2012-09-11 Thread Ivan Pavlović
Thank you Mike for your answer. I started this topic, because i have an
assignment at my Faculty, which requires connection between Django and an
LDAP (assistant insisted on 389ds). I installed Django, enabled admin,
logged in through Firefox. I can't make up my mind, do i need to connect
Django and LDAP like so that all users from LDAP can login through e.g.
localhost:8000/admin, or do i need to make a register/login page, where
users from LDAP server can login and onlu admin can login from admin page?

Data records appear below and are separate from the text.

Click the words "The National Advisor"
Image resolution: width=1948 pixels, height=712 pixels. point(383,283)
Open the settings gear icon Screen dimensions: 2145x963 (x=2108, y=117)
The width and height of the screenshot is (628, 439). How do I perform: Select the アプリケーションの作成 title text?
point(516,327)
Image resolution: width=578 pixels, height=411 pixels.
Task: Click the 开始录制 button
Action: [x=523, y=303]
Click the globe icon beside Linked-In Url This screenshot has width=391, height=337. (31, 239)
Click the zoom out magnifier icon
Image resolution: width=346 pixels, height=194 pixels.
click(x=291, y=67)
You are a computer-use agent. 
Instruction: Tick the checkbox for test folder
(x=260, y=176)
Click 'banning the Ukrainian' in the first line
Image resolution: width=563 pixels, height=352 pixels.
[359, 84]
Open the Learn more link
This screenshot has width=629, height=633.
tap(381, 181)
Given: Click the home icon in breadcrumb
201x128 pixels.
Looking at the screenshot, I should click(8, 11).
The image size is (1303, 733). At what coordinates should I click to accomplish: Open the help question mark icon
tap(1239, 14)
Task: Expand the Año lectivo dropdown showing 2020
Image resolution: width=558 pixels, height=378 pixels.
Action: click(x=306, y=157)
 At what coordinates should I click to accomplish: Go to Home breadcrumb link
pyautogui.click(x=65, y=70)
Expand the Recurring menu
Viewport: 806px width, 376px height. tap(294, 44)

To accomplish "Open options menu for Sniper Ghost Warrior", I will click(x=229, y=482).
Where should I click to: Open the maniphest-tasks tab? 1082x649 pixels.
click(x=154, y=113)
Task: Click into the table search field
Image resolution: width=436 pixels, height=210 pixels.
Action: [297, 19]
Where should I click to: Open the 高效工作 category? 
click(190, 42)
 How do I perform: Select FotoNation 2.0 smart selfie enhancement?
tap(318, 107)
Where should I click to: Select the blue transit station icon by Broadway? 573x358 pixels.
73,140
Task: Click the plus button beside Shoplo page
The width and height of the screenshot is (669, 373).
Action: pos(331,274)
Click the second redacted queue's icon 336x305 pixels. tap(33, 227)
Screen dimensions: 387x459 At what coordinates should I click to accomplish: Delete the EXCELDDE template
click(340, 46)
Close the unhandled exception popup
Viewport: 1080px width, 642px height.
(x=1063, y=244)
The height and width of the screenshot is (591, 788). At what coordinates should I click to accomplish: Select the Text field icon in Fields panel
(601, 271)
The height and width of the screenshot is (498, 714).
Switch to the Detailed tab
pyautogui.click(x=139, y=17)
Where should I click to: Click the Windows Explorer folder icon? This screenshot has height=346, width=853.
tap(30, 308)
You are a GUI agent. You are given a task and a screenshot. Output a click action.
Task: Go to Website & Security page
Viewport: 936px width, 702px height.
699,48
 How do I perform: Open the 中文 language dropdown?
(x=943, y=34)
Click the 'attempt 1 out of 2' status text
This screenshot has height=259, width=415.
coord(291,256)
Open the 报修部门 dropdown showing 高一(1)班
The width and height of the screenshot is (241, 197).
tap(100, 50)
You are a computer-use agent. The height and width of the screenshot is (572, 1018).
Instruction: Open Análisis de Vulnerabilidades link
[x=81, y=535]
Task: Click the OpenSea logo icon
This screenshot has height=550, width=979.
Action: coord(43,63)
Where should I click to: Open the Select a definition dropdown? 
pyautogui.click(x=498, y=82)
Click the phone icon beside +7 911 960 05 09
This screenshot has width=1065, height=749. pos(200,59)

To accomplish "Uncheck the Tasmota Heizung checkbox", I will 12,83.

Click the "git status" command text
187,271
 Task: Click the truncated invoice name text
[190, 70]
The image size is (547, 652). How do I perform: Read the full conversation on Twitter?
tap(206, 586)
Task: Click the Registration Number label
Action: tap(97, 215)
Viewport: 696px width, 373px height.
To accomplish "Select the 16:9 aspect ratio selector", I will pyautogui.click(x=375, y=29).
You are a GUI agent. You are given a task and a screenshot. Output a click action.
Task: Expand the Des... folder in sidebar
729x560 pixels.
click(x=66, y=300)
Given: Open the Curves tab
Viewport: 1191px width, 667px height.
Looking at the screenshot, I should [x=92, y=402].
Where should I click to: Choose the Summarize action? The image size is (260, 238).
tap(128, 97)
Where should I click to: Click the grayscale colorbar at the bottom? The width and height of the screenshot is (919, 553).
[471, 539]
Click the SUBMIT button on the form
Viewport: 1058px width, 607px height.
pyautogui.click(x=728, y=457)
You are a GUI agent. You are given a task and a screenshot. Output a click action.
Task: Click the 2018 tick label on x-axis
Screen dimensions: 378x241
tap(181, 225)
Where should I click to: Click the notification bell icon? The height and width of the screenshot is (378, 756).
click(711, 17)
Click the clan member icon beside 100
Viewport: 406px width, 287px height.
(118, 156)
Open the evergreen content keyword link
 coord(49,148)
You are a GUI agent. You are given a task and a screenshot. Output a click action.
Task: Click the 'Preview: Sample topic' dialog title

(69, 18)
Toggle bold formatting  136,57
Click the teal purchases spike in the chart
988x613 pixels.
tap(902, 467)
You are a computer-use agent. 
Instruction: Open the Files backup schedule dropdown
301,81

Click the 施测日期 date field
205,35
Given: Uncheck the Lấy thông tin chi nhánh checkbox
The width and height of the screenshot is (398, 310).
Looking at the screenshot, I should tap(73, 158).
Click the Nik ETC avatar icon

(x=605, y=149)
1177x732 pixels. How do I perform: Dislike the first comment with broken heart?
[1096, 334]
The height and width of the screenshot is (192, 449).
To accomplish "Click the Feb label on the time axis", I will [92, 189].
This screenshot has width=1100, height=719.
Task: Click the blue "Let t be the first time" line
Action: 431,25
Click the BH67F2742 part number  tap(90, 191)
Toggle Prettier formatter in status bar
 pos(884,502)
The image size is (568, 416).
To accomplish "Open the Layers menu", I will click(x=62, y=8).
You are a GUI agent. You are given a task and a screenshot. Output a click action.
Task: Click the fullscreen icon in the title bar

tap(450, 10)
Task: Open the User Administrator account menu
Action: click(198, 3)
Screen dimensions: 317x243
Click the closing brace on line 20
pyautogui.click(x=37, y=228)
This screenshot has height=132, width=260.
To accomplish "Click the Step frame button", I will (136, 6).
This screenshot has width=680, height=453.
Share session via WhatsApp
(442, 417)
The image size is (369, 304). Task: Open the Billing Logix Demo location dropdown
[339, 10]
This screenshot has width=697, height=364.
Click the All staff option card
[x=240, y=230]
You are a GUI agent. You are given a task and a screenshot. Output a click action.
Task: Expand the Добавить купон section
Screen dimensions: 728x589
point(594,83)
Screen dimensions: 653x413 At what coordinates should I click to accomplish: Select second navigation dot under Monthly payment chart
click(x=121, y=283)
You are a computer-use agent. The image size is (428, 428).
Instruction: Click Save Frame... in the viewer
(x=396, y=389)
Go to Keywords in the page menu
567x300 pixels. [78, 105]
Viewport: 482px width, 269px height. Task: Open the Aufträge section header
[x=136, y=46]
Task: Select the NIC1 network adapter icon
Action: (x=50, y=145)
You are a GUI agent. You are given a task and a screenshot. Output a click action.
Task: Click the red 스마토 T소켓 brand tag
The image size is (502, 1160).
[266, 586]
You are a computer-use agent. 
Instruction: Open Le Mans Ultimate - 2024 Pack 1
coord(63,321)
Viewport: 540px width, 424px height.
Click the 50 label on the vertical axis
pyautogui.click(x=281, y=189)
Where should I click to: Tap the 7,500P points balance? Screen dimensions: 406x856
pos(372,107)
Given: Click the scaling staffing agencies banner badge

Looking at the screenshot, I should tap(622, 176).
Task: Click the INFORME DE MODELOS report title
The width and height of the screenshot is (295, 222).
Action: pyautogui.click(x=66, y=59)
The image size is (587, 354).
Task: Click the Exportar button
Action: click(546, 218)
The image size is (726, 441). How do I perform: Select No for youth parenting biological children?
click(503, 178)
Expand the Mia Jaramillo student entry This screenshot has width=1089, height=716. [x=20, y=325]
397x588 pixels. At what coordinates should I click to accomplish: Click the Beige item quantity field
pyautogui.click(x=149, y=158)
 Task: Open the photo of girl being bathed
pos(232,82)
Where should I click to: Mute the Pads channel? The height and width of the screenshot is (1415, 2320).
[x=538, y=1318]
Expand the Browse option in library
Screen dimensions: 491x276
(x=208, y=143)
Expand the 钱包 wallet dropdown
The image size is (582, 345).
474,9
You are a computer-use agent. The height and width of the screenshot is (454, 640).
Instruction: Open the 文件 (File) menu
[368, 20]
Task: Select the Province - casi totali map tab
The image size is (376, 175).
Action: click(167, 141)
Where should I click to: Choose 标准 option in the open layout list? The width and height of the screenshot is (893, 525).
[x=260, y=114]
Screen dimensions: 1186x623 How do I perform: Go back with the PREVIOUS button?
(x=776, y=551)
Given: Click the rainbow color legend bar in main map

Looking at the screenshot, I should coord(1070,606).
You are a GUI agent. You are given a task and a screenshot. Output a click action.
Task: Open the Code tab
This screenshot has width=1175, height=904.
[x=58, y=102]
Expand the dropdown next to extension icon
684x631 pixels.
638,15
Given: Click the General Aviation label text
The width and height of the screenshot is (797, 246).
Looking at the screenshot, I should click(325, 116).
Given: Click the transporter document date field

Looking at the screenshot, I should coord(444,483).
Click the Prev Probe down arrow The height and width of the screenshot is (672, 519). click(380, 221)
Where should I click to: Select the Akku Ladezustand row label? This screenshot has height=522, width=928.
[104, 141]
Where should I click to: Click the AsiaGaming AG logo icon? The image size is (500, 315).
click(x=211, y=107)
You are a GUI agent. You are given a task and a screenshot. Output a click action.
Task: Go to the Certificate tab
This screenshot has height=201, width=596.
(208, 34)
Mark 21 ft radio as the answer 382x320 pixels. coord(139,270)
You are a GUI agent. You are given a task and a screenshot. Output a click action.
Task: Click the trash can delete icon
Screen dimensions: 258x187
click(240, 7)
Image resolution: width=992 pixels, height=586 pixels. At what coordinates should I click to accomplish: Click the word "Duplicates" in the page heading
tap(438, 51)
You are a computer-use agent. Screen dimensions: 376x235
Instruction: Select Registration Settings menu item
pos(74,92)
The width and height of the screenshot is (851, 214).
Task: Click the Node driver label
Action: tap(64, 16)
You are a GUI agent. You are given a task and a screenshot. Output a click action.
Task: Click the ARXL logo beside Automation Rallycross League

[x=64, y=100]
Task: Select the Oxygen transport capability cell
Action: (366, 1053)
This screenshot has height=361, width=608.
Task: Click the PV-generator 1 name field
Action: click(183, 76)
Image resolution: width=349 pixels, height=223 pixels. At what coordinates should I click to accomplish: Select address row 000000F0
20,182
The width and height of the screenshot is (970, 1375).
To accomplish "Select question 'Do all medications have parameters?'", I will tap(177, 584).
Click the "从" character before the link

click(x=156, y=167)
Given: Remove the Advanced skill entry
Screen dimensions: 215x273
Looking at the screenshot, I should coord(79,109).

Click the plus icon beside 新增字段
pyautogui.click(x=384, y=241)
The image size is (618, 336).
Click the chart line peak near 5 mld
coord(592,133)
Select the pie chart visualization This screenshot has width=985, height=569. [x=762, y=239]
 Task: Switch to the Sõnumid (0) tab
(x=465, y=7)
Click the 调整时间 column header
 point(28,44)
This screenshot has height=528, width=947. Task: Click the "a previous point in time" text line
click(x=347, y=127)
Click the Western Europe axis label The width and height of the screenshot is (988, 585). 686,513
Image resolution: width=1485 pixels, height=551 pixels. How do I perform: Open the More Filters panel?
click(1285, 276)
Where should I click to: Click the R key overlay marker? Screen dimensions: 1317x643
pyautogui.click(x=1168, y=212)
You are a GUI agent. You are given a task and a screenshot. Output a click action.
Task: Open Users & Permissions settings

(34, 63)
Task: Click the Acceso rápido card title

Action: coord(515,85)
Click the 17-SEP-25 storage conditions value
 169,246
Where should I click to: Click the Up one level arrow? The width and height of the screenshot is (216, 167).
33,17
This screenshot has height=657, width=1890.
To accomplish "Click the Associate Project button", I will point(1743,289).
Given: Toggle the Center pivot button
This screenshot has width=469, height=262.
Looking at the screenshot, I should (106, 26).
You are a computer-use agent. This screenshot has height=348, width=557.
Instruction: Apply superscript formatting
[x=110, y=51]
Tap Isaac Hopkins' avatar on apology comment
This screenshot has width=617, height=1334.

The second is mpre logical to me, but i don't know, because i am new to
Django and Python.



On Tue, Sep 11, 2012 at 12:36 AM, Mike Dewhirst <mi...@dewhirst.com.au>wrote:

> On 11/09/2012 4:14am, Tony wrote:
>
>> Hi everybody,
>>
>> I am new to Django and Python, and right now, i am going through the
>> documentation. I have an assignment at my Faculty, where i need to
>> install Django, 389ds LDAP server (where i have to store my users) and i
>> need to somehow connect them two, so i can auth users from LDAP when
>> logging into Django. i have read some documentation, and i saw a massive
>> lines of code, add this, add that, and i don't get any of that.
>>
>
> I think the best first step is to tightly specify your requirements. There
> are lots of different approaches and your choice of available open source
> depends a lot on what you want to do. For example, you may be interested in
> ldap group membership being related to Django groups.
>
> Being new to Python and Django isn't a problem. Look at Mark Pilgrim's
> Dive into Python (the first one which covers Python 2.x) then do the Django
> tutorials up to the point where the Django Admin is working for you. That
> will demonstrate "add this, add that" and make it easier for you. Also,
> install pip for fetching this and that!
>
> The Django Admin auth will happily/easily accept external auth backends.
>
> I have stopped using ldap nowadays but when I had it working the general
> principle employed was to query the ldap server and if it authenticated the
> offered userid and password AND the userid didn't exist in the Django user
> table, the backend inserted a new record.
>
> From my own experience I can recommend you start with a plan to unit test
> absolutely everything. The ldap side of things is tricky. Once you get your
> head around Python and Django you will really appreciate the nth degree of
> flexibility.
>
> Good luck
>
> Mike
>
>
>
>> Can someone please help me with this issue, i'll be very grateful.
>>
>> Thank you
>>
>> --
>> You received this message because you are subscribed to the Google
>> Groups "Django users" group.
>> To view this discussion on the web visit
>> https://groups.google.com/d/**msg/django-users/-/**7ArlkeKjY0YJ<https://groups.google.com/d/msg/django-users/-/7ArlkeKjY0YJ>
>> .
>> To post to this group, send email to django-users@googlegroups.com.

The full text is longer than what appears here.